IMO the UE for breaking on overloads is not currently good enough that it outweighs the savings we get from not storing all the demangled names. And if this is important to somebody's workflow, they can always get the old behavior back by reversing the setting value.

JDevlieghere edited the summary of this revision. (Show Details)

The symbol table index is the only caller to DemangleWithRichManglingInfo, so I removed the optional argument. Based on Pavel's observations in D118812 I also removed the setting because the current behavior defeats the purpose of partial demangling.

Before
Memory usage: 280MB

Benchmark 1: ./bin/lldb -n Slack -o quit
  Time (mean ± σ):      4.829 s ±  0.518 s    [User: 4.012 s, System: 0.208 s]
  Range (min … max):    4.624 s …  6.294 s    10 runs

After
Memory usage: 189MB

Benchmark 1: ./bin/lldb -n Slack -o quit
  Time (mean ± σ):      4.182 s ±  0.025 s    [User: 3.536 s, System: 0.192 s]
  Range (min … max):    4.152 s …  4.233 s    10 runs

LGTM if the RichManglingContext isn't actually demangling the string anyway, no need to force it to do so and cache the results.

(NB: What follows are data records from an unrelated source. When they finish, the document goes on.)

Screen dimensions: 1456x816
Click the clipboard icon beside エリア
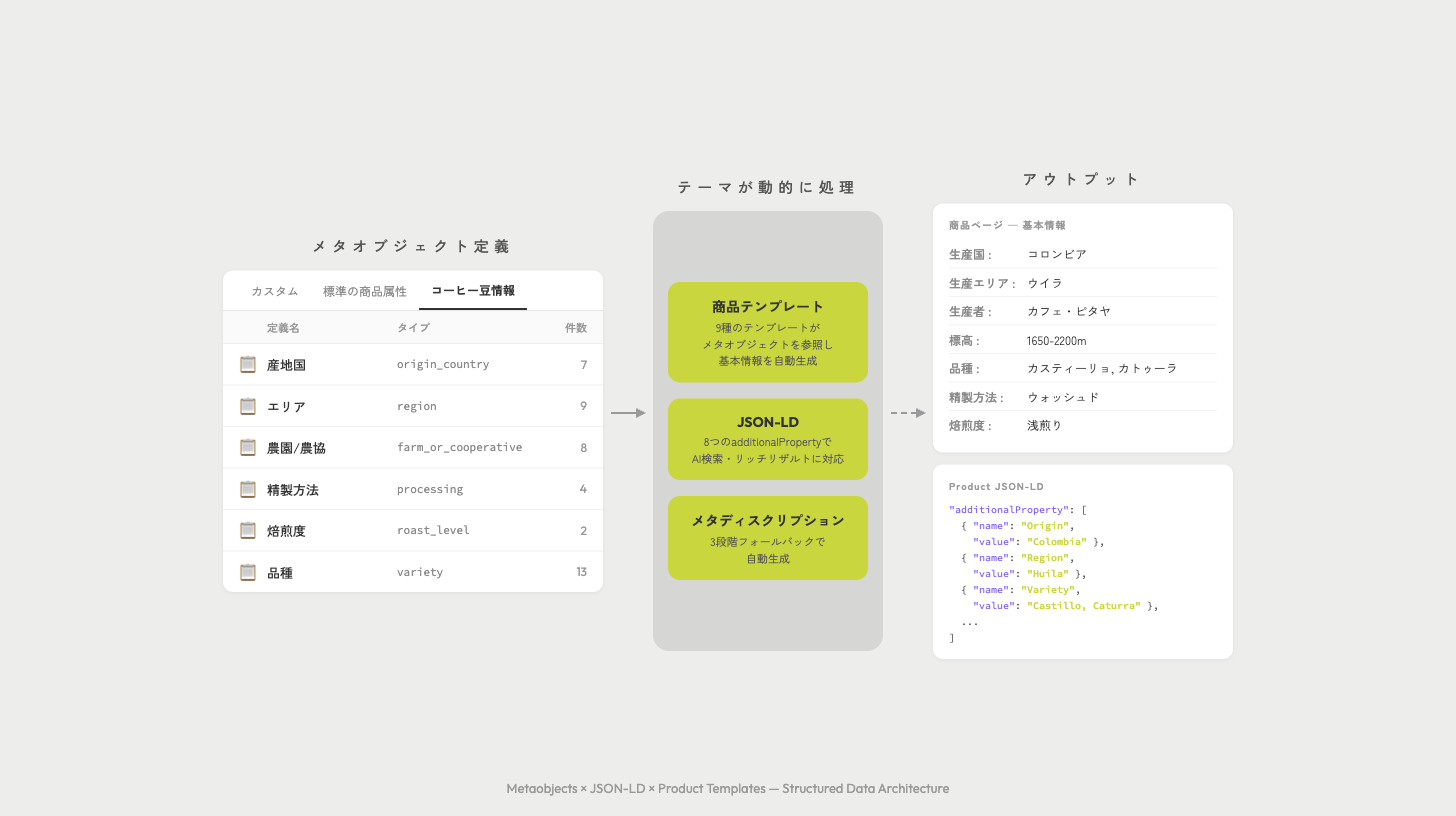[247, 406]
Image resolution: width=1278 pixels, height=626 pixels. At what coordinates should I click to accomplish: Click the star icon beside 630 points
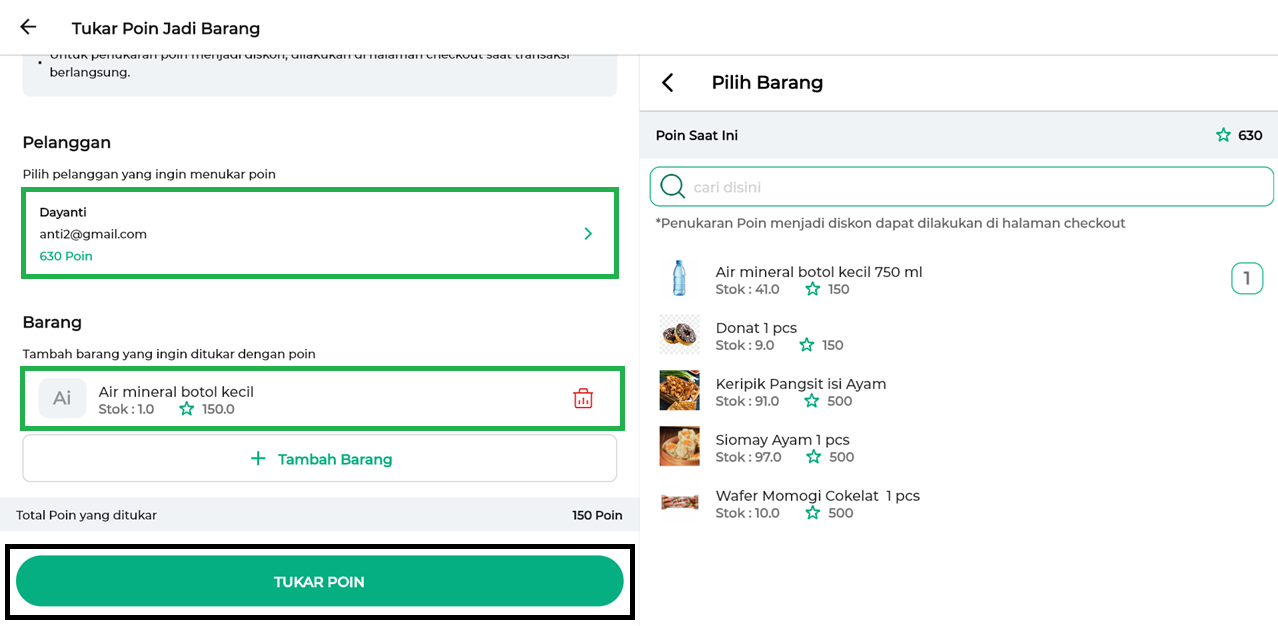point(1223,135)
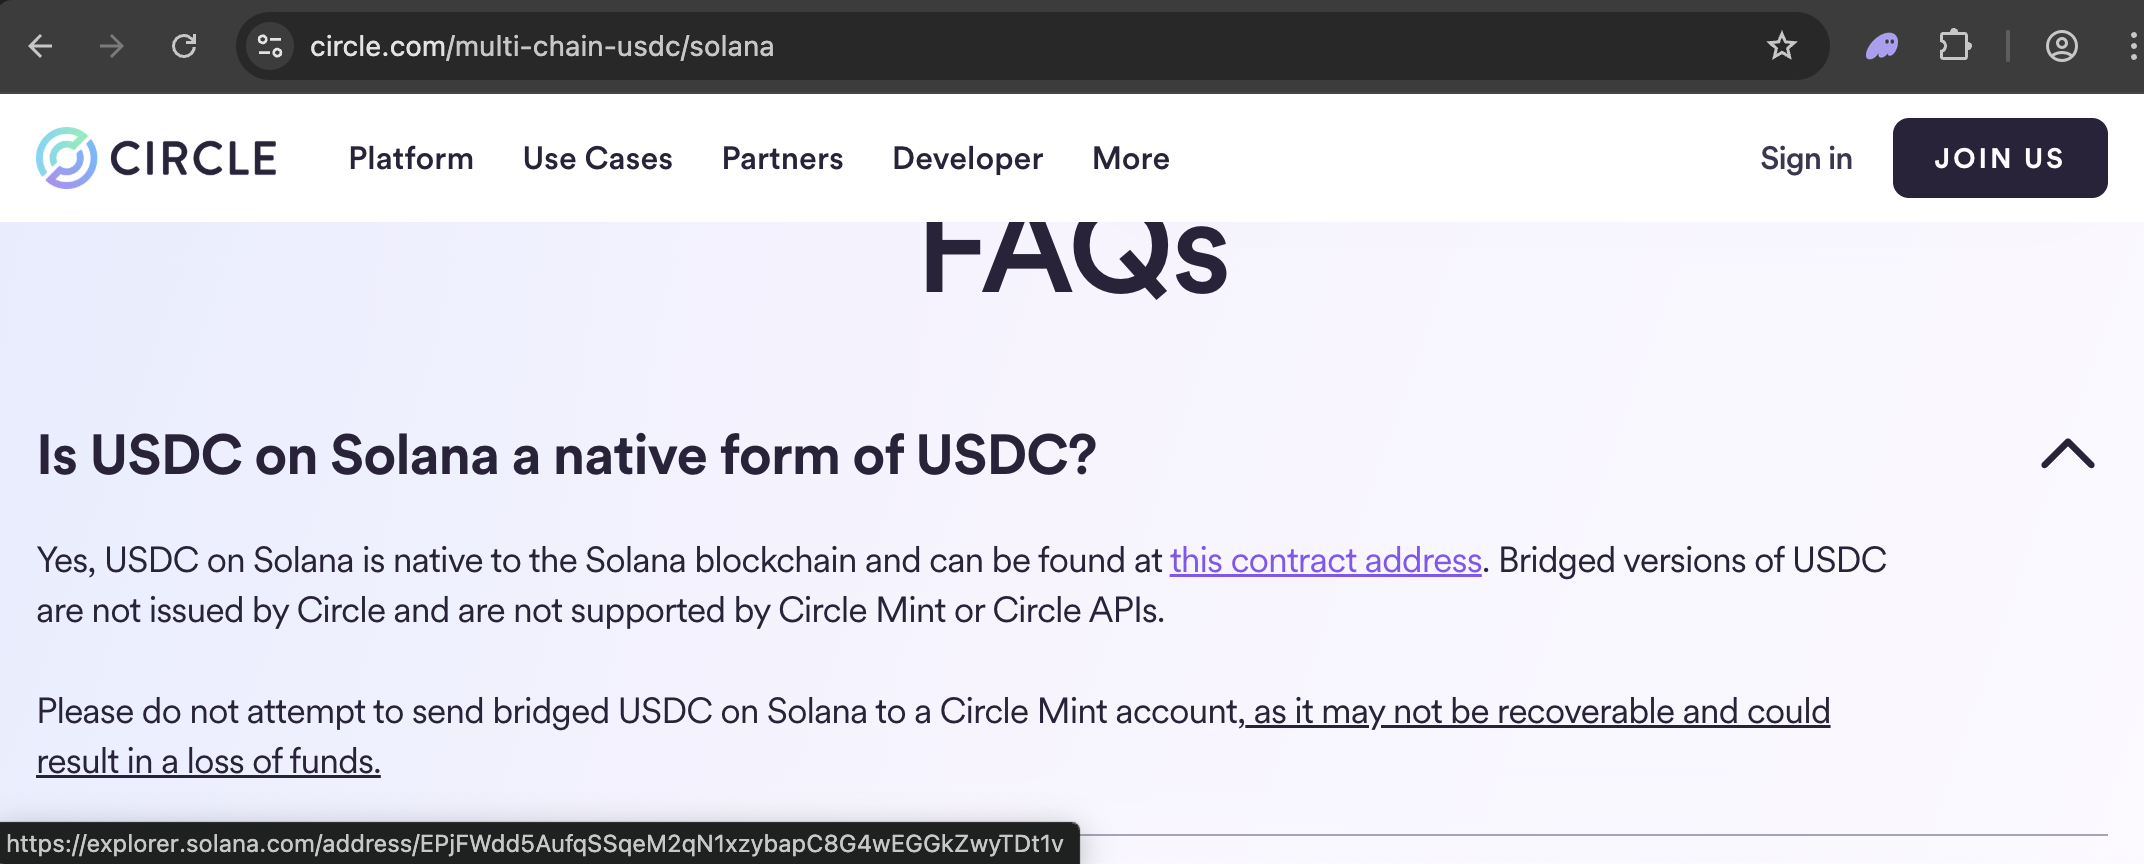
Task: Open the browser extensions puzzle icon
Action: pos(1955,46)
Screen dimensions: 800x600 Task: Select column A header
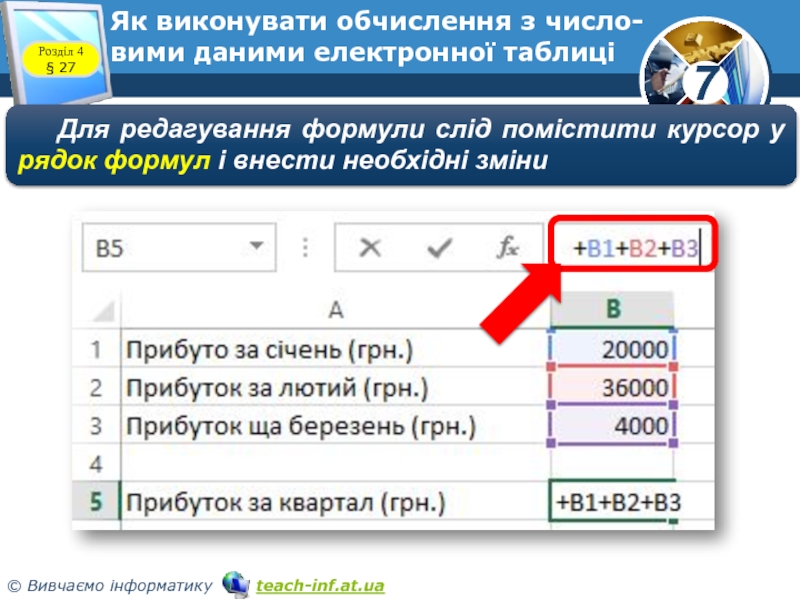[x=335, y=309]
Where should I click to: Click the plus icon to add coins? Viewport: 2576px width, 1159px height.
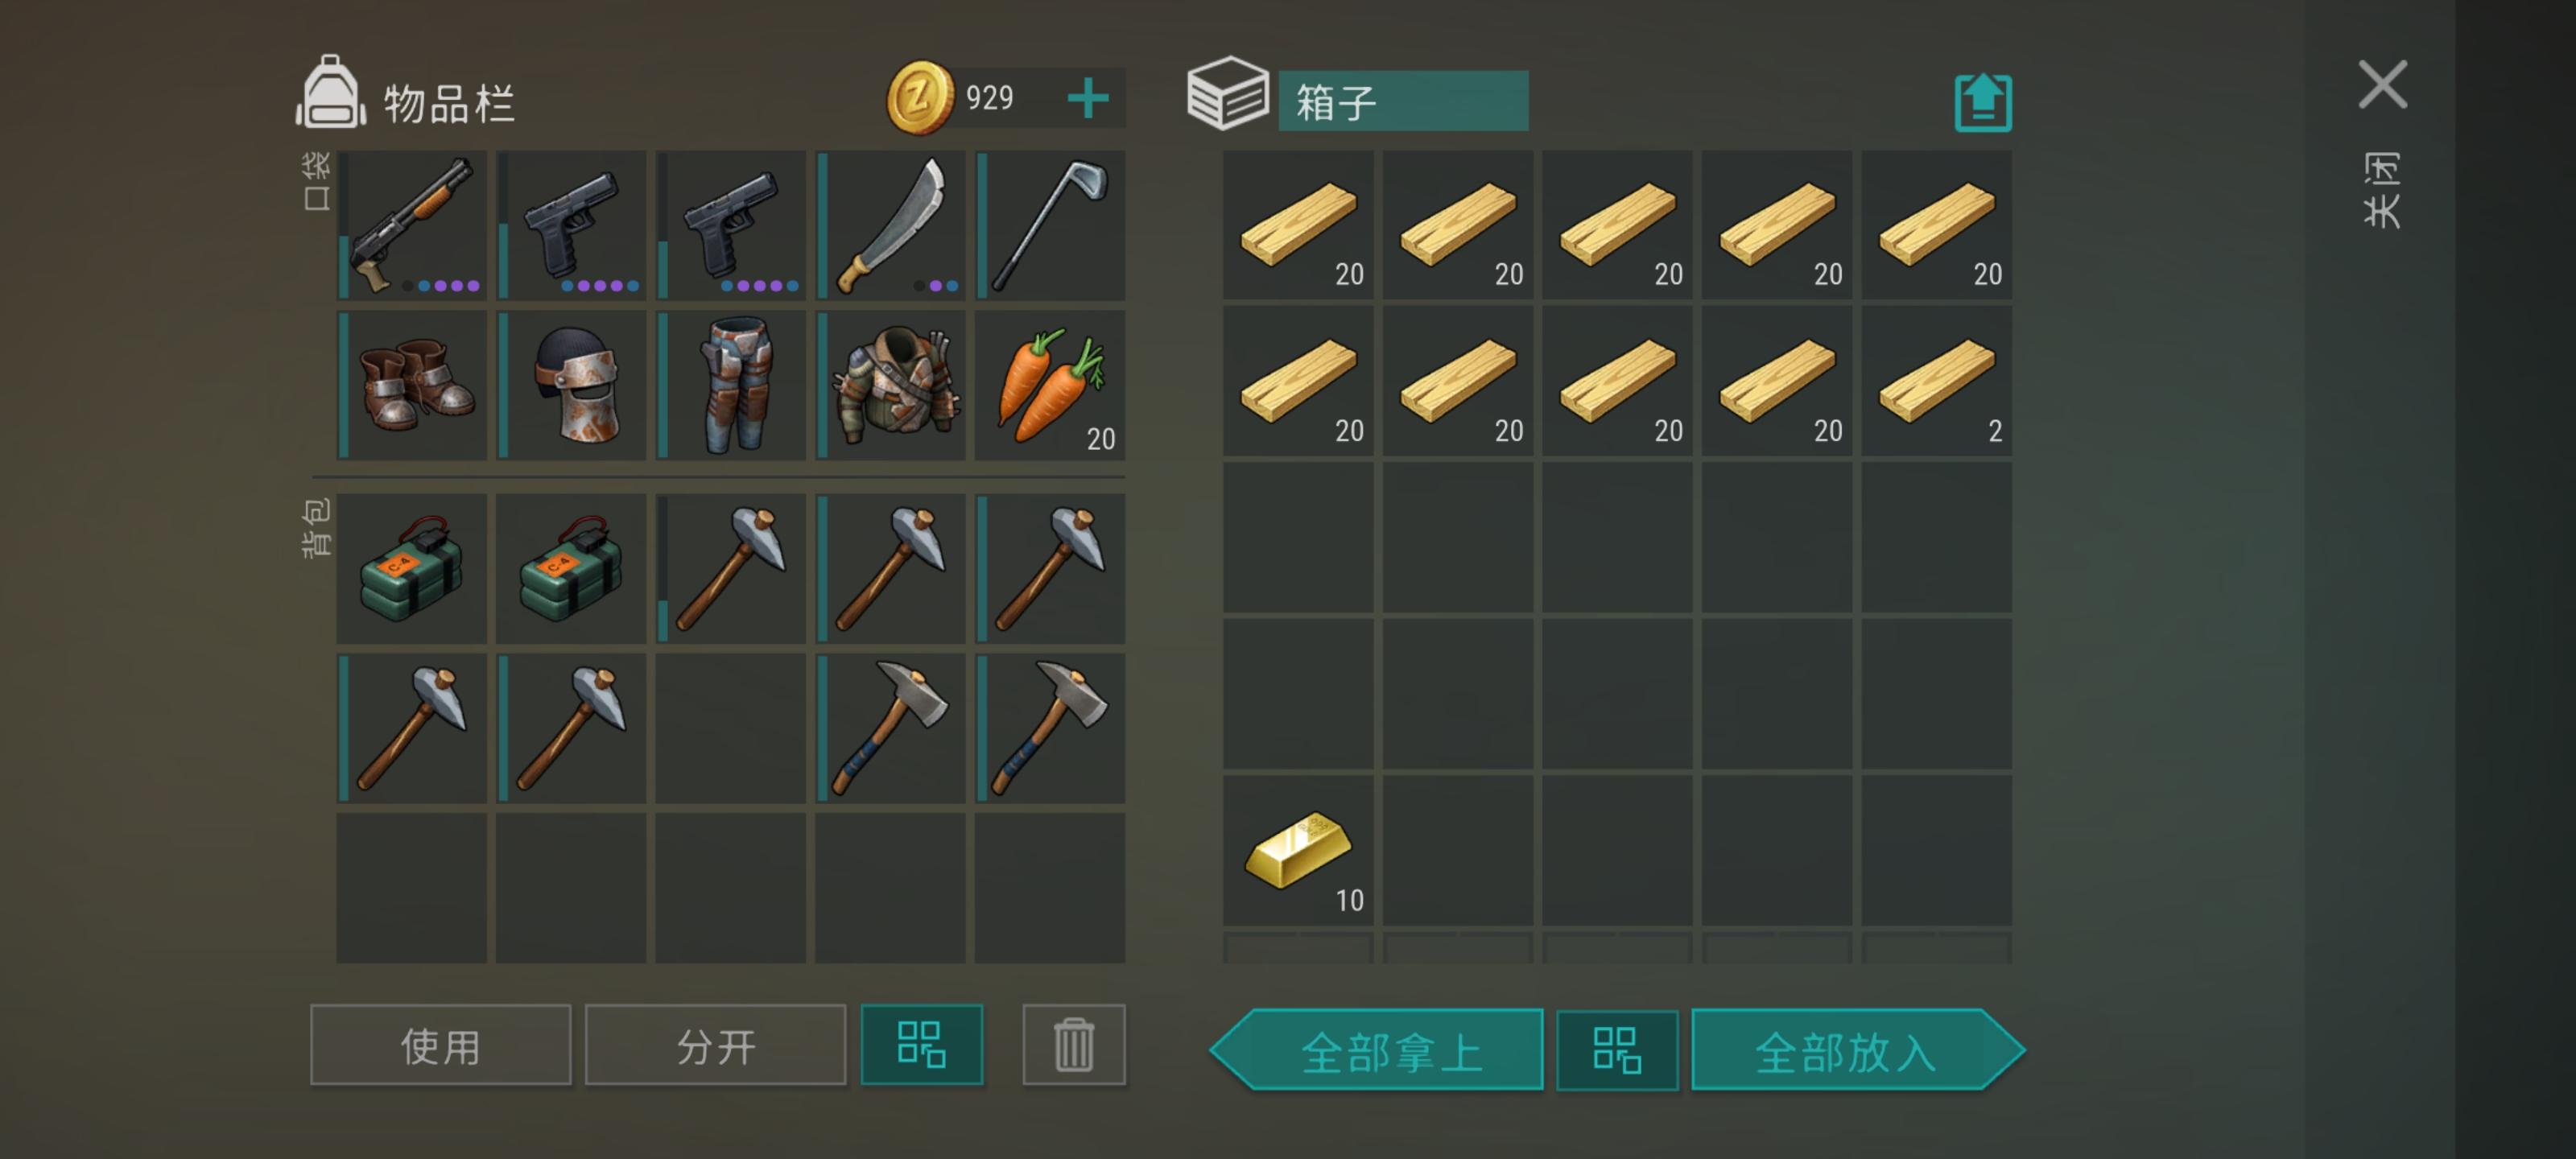1088,98
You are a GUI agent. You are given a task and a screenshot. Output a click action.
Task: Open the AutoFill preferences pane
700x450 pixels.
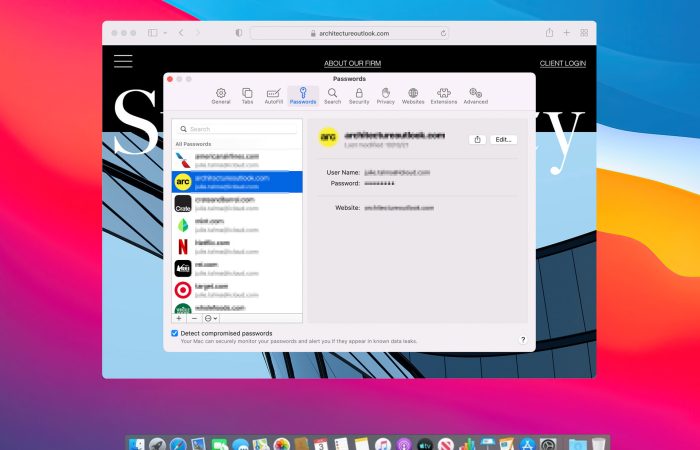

lldb/source/Symbol/Symtab.cpp
387–388

I was checking this function out as the only user of RichManglingContext. Seems that we could modify RichManglingContext::ParseFunctionBaseName() to just return the base name? Seems weird to call parse and then fetch. Could also just rename to "StringRef RichManglingContext::GetFunctionBaseName().

In fact the RichManglingContext class has the notion of an internal buffer where people call some parse routine and then call RichManglingContext::GetBufferRef()? Seems like we should just get rid of the internal buffer and just return it each time from all of the RichManglingContext::ParseXXX routines. Not needed, but just something I found interesting about the RichManglingContext class implementation.

JDevlieghere marked an inline comment as done.Feb 3 2022, 4:02 PM
JDevlieghere added inline comments.
lldb/source/Symbol/Symtab.cpp
387–388

Agreed. I created a separate patch for that: https://reviews.llvm.org/D118953

clayborg accepted this revision.Feb 3 2022, 4:58 PM
This revision is now accepted and ready to land.Feb 3 2022, 4:58 PM

This seems fine, though it's not clear to me what is the effect of this patch in terms of functionality. Does the "side-effect" mentioned by Jim still apply here, or is this NFC now? Either is probably fine, but I'd like to understand what is going on. It seems like it should be NFC, but does that mean that the demangling (and the cpu/memory cost) is delayed until the first operation which requests it (such as matching a breakpoint by the full demangled name) ?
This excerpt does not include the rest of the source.